Top croutons with cheese.


Bake for 8 to 10 minutes or until cheese is melted throughout.


Enjoy with a grilled cheese if you please 😉

Pumpkin Pecan Braid Remake


I’m still trying to use up some of crescent rolls that I had stock piled. Not to mention we received homegrown pecans from my husband’s aunt from Louisiana! And I couldn’t wait any longer, I had to add them to a dish or meal ASAP!

This recipe is a Pillsbury Recipe. I wanted to decrease some of the extra unwanted calories and fat From the original recipe so this is what I came up with. I was able to cut calories down by 28% and decrease the fat content by 32 %, which took the ww plus points from a 9 to a 7.

This recipe yields 6 servings

3/4 cup puréed pumpkin (not pumpkin pie mix!)
1/3 cup brown sugar (not packed) or use Splenda brown sugar (2 1/2 TB)
1 tsp ground high quality cinnamon
1/8 tsp ground ginger
1/8 tsp nutmeg
3 tsp egg substitute
1/3 cup chopped pecans
1 can Pillsbury reduced fat crescent rolls
Egg white wash (one egg white mixed with scant water)

1/3 cup powered sugar
2 tsp skim milk or soy vanilla
1/2 tsp high quality vanilla extract
1 TB chopped pecans

1. Preheat oven to 350 degrees and spray a cookie sheet with cooking spray.

2. In medium bowl add pumpkin, egg substitute, spices, and brown sugar. Mix with spoon.


3. Add chopped pecans and stir to combine.

Set a side.

4. Now open the crescent dough and spread out on baking pan. Made sure to pinch seems together.


5. Add pumpkin filling to center of the pastry dough (3 1/2 inch wide lengthwise) down center of the dough within 1 inch of the ends.


6. Take kitchen scissors and make 1 inch cuts down the sides of the rectangle just to the edge of the filling.


7. Fold strips at an angle across filling, overlapping ends and alternating from side to side.


8. Brush with egg wash.

9. Bake in oven for 20 minutes or until golden brown.


10. While the braid is baking mix together milk, vanilla, and powdered sugar. Set a side.

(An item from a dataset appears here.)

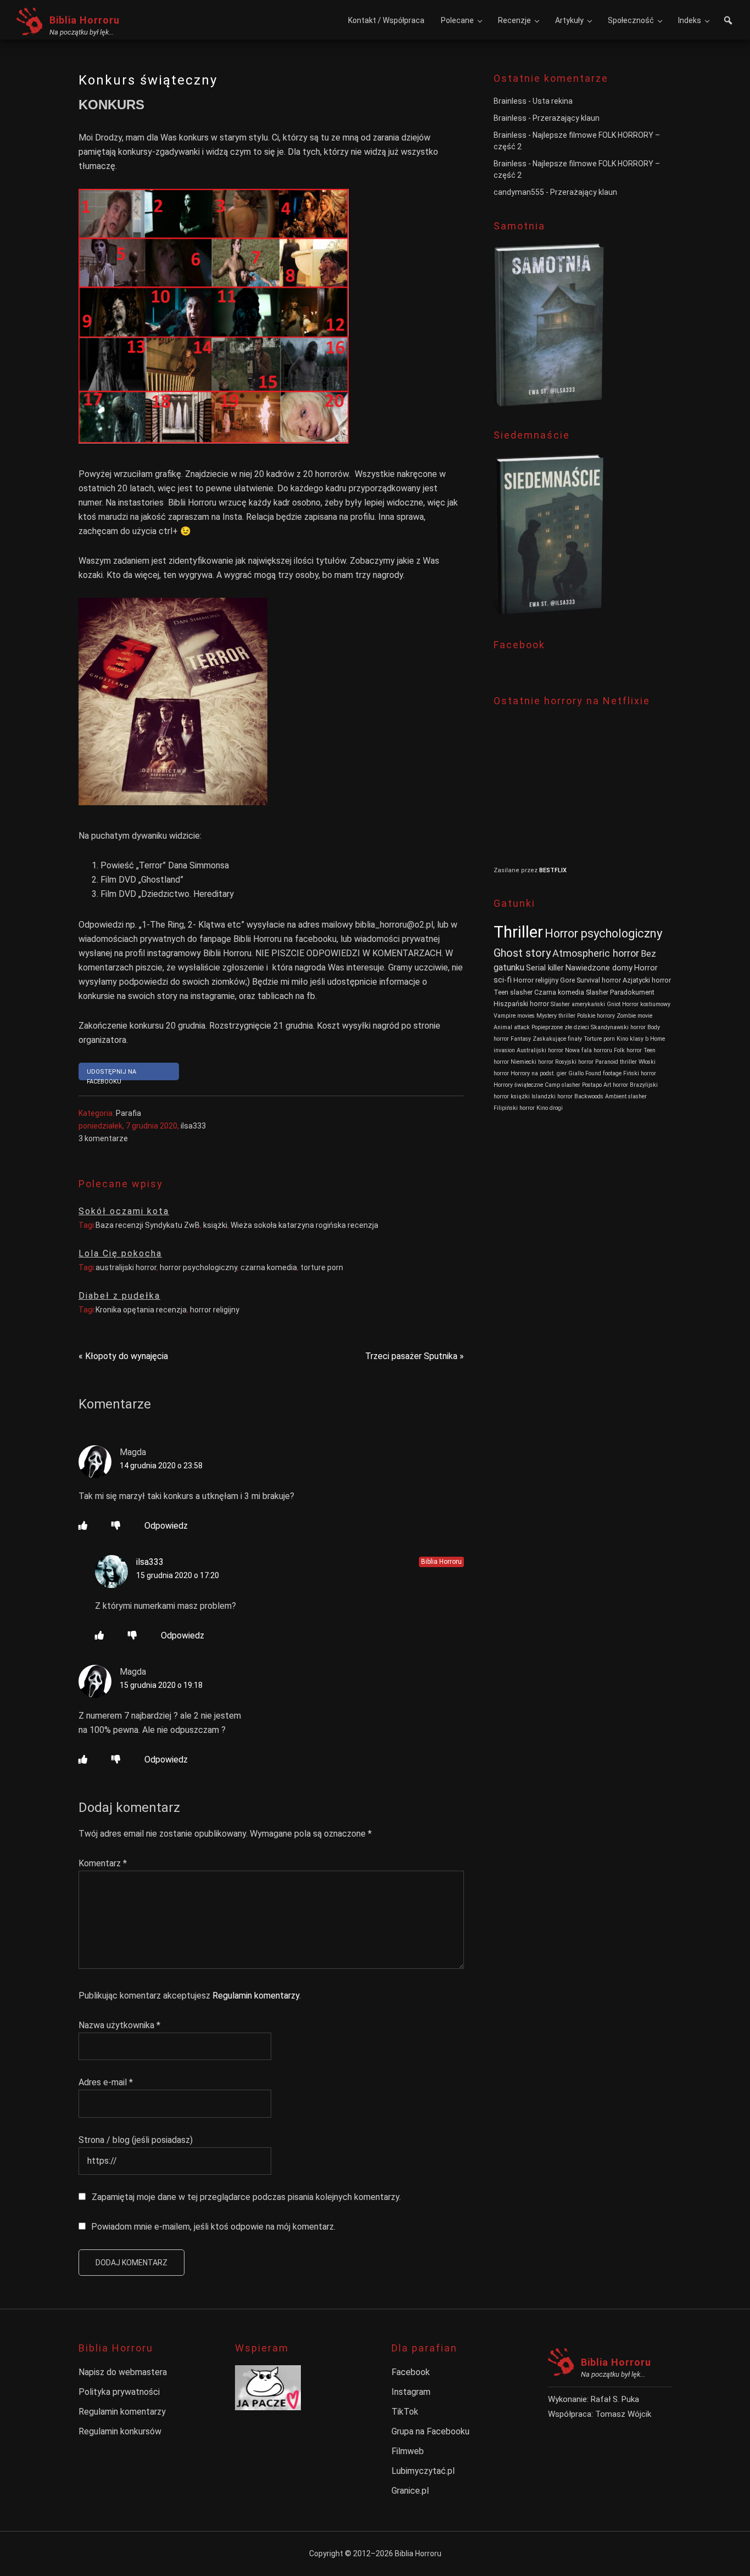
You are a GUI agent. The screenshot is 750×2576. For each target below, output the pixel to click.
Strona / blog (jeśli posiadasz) (136, 2140)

11. Once braid is done removed from cookie sheet and place on platter. Pour the glaze over the braid sprinkle with chopped pecans.





Nutrition Facts


Pumpkin Braid Remake
  6 Servings
Amount Per Serving (7 ww plus points)
  Calories 239.1
  Total Fat 10.9 g
  Saturated Fat 2.5 g
  Polyunsaturated Fat 3.0 g
  Monounsaturated Fat 4.4 g
  Cholesterol 0.1 mg
  Sodium 304.9 mg
  Potassium 66.1 mg
  Total Carbohydrate 37.4 g
  Dietary Fiber 1.6 g
  Sugars 22.0 g
  Protein 4.1 g
  Vitamin A 37.7 %
  Vitamin B-12 0.0 %
  Vitamin B-6 0.9 %
  Vitamin C 0.6 %
  Vitamin D 0.3 %
  Vitamin E 2.0 %
  Calcium 2.4 %
  Copper 5.7 %
  Folate 0.5 %
  Iron 5.9 %
  Magnesium 2.9 %
  Manganese 21.7 %
  Niacin 0.5 %
  Pantothenic Acid     0.7 %
  Phosphorus     2.4 %
  Riboflavin 0.6 %
  Selenium 0.7 %
  Thiamin 3.4 %
  Zinc 2.3 %
*Percent Daily Values are based on a 2,000 calorie diet. Your daily values may be higher or lower depending on your calorie needs.
The original recipe had 330 calorie, 16 grams of fat, 41 grams of carbohydrate, 2 grams of fiber, 5 grams of protein. Previous recipe as website reports was 9 WW plus points.


The calorie amount listed above is entered by using the first ingredients listed on the ingredients list.